▶ _Tâches à réaliser_
- a) Dressez la liste de tous les pays ou États nommés dans le passage cité.
- b) Répondez aux questions suivantes à l'aide du passage cité.
(i) En quelle année Trotsky publie-t-il ce texte ?
(ii) À quel moment le tsarisme a-t-il été renversé ?
(iii) En mars, de quelle position la Pravda était-elle beaucoup plus proche ?

1924

En 1924, Trotsky publie ce texte, qui tire les premiers enseignements d'Octobre. Sa publication est évidemment liée au combat qui s'est engagé en Russie face à la montée de la bureaucratie. Ces "leçons" seront d'ailleurs à l'origine de la première campagne anti-trotskyste menée en URSS.


Les leçons d'Octobre

Léon Trotsky

La guerre à la guerre et le défensisme

Le renversement du tsarisme, en février 1917, marquait évi­demment un bond gigantesque en avant. Mais, prise à part, la révolution de février signifiait uniquement que la Russie se rapprochait du type de république bourgeoise qui existe, par exemple, en France. Les partis révolutionnaires petits-bourgeois, évidemment, ne la considérèrent pas comme un révolution bour­geoise, mais ils ne l'envisagèrent pas non plus comme une étape vers la résolution socialiste; ils la considérèrent comme une acquisition démocratique ayant par elle-même une valeur indé­pendante. C'est là-dessus qu'ils fondèrent l'idéologie du défen­sisme révolutionnaire. Ils défendirent non pas la domination de telle ou telle classe, mais la révolution et la démocratie. Mais, dans notre propre Parti également, la révolution de février, les premiers temps, occasionna un déplacement considérable des pers­pectives révolutionnaires. En mars, la Pravda était au fond beau­coup plus proche de la position du défensisme révolutionnaire que de la position de Lénine.

▶ _Données enregistrées_

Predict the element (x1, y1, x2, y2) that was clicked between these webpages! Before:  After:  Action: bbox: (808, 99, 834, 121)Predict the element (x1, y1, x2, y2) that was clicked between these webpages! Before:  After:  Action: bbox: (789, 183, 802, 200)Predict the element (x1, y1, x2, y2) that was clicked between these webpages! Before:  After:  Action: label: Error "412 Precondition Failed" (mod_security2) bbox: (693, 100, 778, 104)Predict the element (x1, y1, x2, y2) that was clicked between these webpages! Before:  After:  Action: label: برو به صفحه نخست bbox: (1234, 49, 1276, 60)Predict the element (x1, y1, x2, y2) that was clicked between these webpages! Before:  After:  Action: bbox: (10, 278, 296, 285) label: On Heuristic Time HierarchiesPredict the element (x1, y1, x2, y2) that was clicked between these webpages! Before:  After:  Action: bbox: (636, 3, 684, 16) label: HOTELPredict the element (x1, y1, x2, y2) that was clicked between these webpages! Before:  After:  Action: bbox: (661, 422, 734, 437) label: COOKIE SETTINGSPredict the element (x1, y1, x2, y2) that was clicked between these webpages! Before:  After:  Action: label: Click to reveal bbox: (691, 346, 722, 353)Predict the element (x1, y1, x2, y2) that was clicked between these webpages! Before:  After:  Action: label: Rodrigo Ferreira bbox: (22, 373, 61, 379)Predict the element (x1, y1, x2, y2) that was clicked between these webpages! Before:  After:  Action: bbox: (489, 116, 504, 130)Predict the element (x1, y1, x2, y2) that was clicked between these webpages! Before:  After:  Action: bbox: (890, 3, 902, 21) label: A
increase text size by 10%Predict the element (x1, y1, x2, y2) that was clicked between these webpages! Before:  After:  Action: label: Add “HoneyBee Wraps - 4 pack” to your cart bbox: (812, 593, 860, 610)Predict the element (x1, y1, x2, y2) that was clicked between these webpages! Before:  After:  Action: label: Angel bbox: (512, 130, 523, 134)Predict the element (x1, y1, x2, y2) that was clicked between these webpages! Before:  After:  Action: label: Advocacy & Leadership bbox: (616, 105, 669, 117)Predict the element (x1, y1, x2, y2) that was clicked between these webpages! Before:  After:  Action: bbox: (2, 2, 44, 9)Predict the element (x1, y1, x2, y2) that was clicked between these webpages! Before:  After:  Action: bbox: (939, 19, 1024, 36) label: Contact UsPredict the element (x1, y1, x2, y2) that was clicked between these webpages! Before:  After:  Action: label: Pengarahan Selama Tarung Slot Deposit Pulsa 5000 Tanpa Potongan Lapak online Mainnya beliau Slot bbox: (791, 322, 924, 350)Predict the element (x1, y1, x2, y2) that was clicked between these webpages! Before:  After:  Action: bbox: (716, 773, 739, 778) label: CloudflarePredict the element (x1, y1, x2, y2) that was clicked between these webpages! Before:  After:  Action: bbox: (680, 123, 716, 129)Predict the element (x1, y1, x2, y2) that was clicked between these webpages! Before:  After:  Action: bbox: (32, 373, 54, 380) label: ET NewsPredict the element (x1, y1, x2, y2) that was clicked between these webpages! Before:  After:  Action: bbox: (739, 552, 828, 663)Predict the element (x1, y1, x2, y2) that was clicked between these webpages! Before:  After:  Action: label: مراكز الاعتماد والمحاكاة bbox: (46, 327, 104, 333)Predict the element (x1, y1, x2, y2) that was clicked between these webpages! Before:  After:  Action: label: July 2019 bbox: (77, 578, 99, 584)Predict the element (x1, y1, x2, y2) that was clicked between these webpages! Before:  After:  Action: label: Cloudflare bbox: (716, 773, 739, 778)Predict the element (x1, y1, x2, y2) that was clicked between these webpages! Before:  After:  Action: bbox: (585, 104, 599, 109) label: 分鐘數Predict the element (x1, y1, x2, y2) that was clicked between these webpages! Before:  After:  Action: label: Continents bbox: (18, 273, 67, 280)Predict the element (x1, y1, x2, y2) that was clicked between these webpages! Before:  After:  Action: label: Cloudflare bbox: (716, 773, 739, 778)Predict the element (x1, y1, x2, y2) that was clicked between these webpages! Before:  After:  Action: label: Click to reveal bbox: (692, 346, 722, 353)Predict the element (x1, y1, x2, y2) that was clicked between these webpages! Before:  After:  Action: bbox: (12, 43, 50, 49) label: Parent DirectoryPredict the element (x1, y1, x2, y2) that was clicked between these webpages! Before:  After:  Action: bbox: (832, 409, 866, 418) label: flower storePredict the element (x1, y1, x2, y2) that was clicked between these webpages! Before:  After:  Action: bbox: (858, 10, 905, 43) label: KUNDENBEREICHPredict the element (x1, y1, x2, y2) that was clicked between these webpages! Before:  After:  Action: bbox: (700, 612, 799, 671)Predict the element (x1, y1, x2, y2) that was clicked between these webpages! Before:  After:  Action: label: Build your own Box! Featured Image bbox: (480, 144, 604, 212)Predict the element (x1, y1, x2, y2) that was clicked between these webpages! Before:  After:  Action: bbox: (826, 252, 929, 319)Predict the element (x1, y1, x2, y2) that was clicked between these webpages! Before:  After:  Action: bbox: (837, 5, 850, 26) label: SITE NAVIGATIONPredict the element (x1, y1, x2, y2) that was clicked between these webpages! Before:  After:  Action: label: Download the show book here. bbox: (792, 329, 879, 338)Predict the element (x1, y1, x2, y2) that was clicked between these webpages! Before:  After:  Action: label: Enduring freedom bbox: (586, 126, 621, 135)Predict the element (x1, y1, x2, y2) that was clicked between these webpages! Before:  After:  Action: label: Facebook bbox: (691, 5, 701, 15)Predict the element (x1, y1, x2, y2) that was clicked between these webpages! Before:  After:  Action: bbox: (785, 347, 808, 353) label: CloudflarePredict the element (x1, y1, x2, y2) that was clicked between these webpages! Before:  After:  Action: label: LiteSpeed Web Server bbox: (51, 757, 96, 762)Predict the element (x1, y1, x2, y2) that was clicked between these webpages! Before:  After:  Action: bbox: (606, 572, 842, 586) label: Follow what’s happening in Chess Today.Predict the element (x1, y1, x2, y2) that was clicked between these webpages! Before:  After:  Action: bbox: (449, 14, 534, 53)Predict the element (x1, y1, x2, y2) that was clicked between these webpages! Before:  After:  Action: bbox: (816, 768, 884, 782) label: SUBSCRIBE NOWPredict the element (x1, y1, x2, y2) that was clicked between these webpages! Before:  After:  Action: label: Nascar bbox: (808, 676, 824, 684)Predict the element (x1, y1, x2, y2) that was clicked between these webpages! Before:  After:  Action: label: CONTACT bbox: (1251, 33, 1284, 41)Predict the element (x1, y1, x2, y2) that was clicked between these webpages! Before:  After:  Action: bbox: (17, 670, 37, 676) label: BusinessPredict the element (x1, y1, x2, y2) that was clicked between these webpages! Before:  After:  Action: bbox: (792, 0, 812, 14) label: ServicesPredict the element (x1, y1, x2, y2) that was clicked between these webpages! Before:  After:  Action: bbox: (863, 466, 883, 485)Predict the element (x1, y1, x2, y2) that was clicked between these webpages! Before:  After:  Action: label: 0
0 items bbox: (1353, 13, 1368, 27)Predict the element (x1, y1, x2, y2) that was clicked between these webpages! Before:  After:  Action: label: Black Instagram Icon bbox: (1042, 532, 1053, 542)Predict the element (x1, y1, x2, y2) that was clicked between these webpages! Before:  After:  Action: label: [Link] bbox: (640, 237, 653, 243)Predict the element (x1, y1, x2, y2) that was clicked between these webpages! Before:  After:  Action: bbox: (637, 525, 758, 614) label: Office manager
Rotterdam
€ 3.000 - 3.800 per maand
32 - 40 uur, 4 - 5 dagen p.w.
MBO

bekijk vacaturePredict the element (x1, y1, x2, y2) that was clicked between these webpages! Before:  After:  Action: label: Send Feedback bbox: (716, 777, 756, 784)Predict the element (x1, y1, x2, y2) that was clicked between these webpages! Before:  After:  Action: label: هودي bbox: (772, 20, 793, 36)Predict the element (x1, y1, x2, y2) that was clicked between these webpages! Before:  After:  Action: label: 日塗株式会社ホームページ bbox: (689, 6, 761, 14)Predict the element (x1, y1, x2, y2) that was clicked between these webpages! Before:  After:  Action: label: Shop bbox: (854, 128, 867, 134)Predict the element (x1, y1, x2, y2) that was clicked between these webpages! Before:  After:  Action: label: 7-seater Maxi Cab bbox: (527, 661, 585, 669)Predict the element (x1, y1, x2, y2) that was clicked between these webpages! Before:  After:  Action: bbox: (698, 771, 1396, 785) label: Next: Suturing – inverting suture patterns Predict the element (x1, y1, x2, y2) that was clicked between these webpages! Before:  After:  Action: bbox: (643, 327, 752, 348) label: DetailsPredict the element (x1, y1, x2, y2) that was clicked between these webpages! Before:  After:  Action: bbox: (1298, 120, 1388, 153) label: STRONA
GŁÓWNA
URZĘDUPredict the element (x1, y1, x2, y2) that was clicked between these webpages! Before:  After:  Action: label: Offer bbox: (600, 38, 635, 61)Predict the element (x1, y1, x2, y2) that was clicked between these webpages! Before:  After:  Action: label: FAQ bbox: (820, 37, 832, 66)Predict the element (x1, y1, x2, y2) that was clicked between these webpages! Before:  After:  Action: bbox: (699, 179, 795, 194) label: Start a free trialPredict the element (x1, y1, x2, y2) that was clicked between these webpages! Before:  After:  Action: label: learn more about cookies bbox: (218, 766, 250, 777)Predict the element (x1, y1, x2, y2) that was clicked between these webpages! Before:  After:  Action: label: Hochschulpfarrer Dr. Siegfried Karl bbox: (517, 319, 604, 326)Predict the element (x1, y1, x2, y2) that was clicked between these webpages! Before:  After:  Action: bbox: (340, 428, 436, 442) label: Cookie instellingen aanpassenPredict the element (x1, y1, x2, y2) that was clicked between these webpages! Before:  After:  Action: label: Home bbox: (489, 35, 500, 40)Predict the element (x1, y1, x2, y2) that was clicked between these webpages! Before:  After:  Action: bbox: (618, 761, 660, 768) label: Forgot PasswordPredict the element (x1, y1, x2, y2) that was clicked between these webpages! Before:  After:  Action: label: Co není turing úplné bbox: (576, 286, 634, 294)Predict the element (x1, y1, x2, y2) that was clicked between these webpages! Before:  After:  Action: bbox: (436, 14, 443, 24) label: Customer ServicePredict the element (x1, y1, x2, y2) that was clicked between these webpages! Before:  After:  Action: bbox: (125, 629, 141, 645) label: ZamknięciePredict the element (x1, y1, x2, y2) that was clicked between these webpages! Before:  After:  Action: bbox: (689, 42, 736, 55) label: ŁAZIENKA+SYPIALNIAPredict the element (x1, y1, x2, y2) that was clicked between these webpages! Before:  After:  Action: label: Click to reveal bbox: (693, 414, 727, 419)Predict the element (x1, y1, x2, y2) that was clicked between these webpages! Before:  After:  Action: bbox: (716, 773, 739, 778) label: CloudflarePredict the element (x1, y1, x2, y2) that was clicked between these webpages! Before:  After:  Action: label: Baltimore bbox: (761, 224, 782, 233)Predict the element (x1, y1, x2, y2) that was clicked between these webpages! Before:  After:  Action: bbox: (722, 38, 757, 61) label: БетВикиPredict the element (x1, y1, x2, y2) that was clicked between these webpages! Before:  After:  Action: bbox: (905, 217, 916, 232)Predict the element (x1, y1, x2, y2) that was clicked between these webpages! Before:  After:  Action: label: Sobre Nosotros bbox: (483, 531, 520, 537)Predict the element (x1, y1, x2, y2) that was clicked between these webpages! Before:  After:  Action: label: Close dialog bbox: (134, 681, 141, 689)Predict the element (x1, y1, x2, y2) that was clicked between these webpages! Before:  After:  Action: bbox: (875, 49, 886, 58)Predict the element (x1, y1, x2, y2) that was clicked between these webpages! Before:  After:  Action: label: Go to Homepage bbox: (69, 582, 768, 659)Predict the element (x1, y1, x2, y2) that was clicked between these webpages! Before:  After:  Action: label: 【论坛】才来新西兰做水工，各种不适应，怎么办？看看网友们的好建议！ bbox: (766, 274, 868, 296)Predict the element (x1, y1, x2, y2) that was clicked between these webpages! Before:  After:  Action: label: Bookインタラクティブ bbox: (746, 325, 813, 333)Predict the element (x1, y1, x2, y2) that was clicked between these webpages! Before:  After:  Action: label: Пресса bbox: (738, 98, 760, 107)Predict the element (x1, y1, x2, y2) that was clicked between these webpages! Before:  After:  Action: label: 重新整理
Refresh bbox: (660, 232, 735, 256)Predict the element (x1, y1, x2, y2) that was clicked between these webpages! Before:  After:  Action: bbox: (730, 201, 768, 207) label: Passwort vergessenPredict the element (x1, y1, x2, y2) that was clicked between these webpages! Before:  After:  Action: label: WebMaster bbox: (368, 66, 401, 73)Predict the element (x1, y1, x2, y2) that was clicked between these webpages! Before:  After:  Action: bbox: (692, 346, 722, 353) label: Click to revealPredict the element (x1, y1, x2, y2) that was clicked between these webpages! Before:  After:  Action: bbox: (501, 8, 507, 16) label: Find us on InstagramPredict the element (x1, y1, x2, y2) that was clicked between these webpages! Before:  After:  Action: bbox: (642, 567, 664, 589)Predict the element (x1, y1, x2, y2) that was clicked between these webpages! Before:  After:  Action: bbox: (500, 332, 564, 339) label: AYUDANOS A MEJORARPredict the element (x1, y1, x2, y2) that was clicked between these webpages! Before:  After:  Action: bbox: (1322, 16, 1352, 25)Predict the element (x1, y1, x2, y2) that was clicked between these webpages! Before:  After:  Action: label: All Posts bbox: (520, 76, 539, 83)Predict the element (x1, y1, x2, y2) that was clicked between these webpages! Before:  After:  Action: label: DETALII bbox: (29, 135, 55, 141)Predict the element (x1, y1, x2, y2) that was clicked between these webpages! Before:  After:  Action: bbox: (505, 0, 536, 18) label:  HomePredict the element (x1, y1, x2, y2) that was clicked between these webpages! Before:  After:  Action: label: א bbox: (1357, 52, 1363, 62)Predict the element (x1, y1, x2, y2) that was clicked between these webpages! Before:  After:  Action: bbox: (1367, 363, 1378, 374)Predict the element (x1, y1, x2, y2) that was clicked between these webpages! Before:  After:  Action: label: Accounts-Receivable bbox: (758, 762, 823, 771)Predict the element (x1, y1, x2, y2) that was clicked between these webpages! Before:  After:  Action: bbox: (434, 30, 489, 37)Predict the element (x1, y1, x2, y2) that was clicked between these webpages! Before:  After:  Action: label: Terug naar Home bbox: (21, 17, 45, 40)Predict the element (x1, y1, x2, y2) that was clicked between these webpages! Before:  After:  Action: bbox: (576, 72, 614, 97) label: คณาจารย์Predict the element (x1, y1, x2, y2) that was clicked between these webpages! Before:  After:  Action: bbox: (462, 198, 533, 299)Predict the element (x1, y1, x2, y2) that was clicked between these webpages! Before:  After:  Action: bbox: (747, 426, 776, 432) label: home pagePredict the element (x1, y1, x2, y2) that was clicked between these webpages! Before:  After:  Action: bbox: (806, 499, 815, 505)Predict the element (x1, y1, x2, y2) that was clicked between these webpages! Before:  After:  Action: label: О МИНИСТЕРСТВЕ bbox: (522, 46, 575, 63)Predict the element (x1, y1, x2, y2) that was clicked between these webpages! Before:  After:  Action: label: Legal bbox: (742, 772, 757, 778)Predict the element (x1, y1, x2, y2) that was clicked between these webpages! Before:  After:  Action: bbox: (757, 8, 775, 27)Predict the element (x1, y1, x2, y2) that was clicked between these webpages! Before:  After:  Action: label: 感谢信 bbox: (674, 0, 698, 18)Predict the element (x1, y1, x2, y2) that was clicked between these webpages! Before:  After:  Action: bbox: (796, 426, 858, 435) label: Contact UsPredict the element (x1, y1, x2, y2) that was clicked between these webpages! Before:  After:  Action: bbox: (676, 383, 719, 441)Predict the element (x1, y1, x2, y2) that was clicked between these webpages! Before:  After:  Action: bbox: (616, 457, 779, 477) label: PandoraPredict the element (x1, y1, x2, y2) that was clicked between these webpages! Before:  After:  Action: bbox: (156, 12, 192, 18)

▶ _Réponses_
- a)
Russie
France
URSS

- b)
(i) En 1924.
(ii) En février 1917.
(iii) De la position du défensisme révolutionnaire.